Asphalt pavement deterioration, particularly in developing countries such as Nigeria, has led to a significant increase in waste asphalt, presenting environmental and sustainability challenges. Despite the growing application of Reclaimed Asphalt Pavement (RAP) in new asphalt mixtures, the understanding of its performance under varying environmental and loading conditions remains limited. This gap in knowledge is critical, as optimizing RAP utilization could significantly reduce the demand for virgin materials, lower costs, and mitigate environmental impacts. This study investigates the feasibility of incorporating RAP, focusing on the performance of RAP-modified asphalt mixtures under different environmental conditions. Key factors such as stress level, temperature, and moisture content were analyzed to understand the influence on the permanent deformation behavior of these mixtures. To achieve this, virgin and RAP binders were blended at varying RAP contents (15 %, 30 %, and 60 %) and subjected to advanced laboratory tests. These tests included Fourier Transform Infrared Spectroscopy (FTIR) to assess binder blending, Dynamic Shear Rheometer (DSR) and Bending Beam Rheometer (BBR) for rheological properties, Hamburg Wheel Tracking Test (HWTT), and uniaxial repeated loading test to evaluate deformation resistance and durability. Specimens were evaluated under varying stress levels, temperatures, and moisture conditions to simulate real-world scenarios. The results revealed that a 30 % RAP content optimized blending, while higher RAP contents of 60 % improved resistance to permanent deformation at lower stress levels. However, at higher stress levels of 0.6 MPa, the performance improvement became less pronounced.
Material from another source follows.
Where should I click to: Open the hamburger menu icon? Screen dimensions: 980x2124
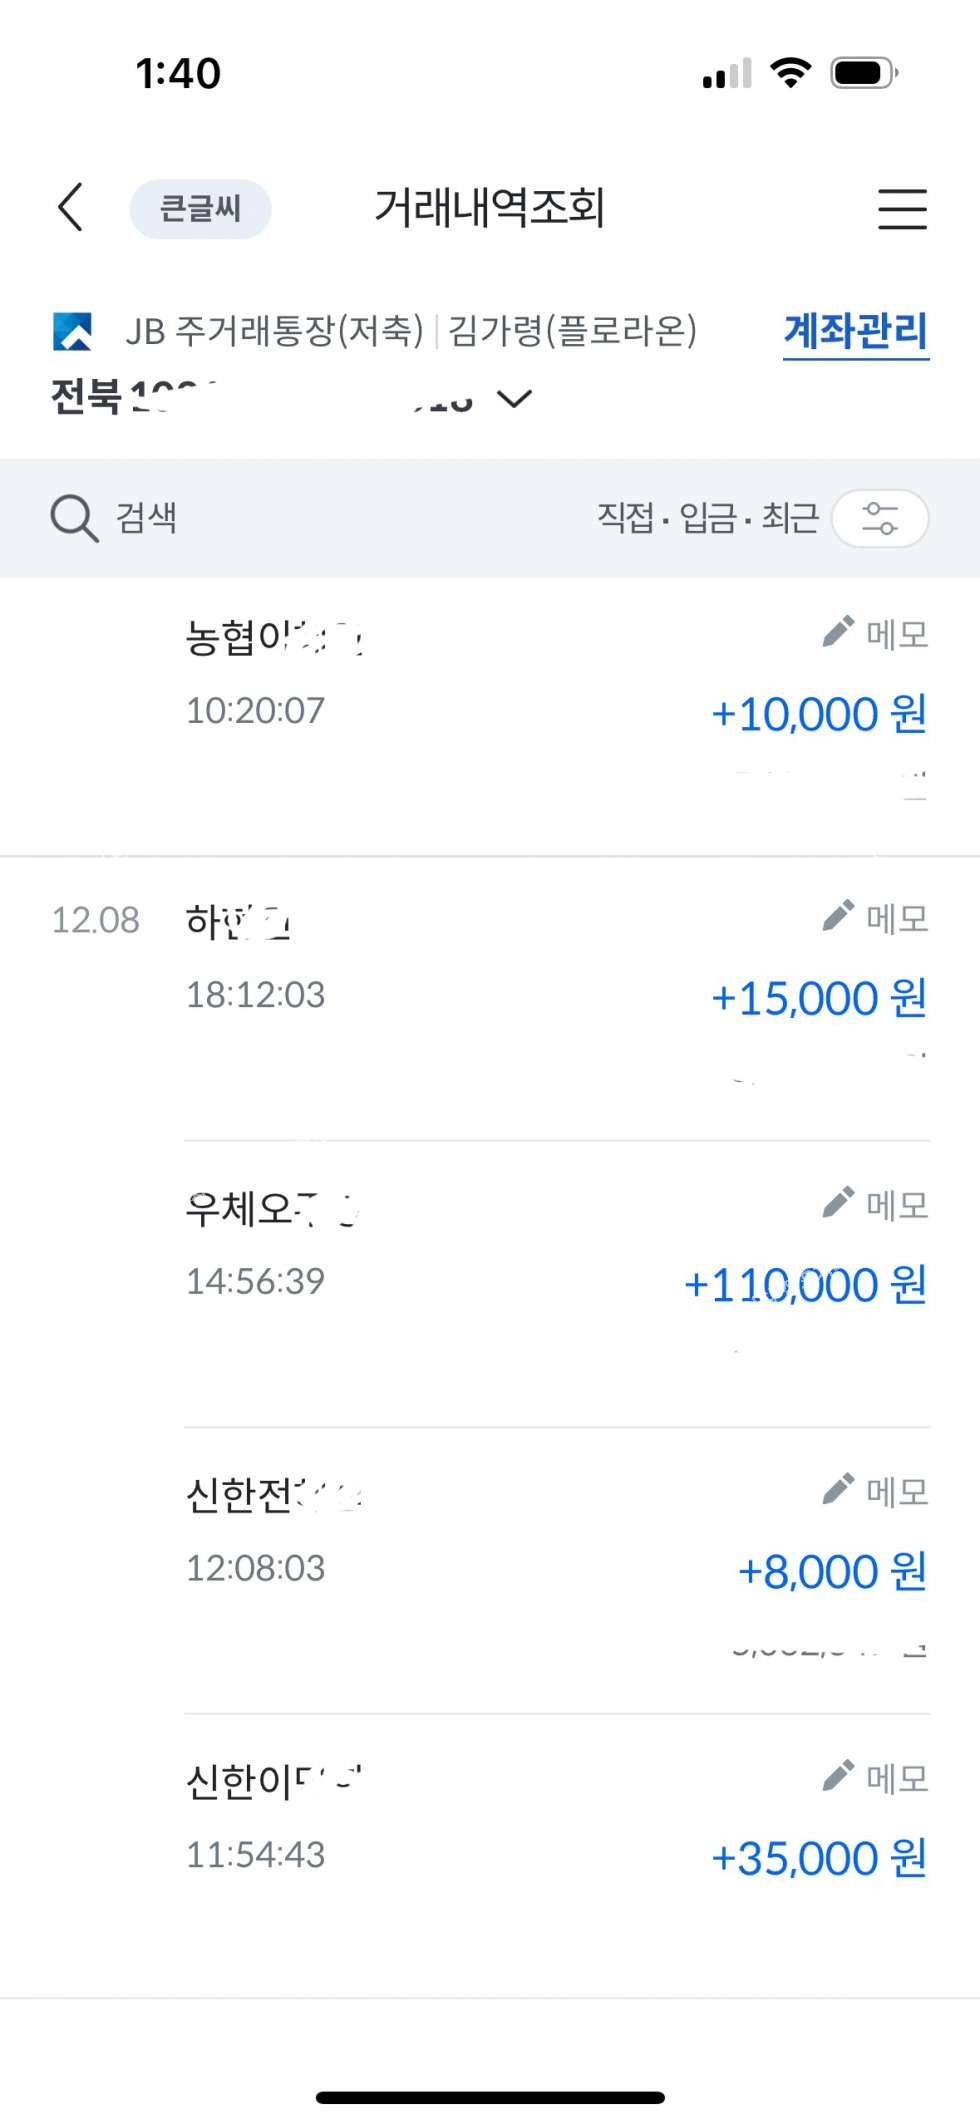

Specifically, at a higher temperature of 60 °C, the number of cycles required to cause permanent deformation increased by 77.7%, 187%, and 288.8% for 15%, 30%, and 60% RAP content, respectively, compared to the virgin binder. Nevertheless, challenges such as moisture infiltration and low temperatures reduced the mixtures' durability. This study underscores the potential of RAP in promoting sustainable asphalt pavement construction and highlights the importance of addressing gaps in current research, particularly in mitigating environmental impacts and enhancing the durability performance of RAP-modified mixtures.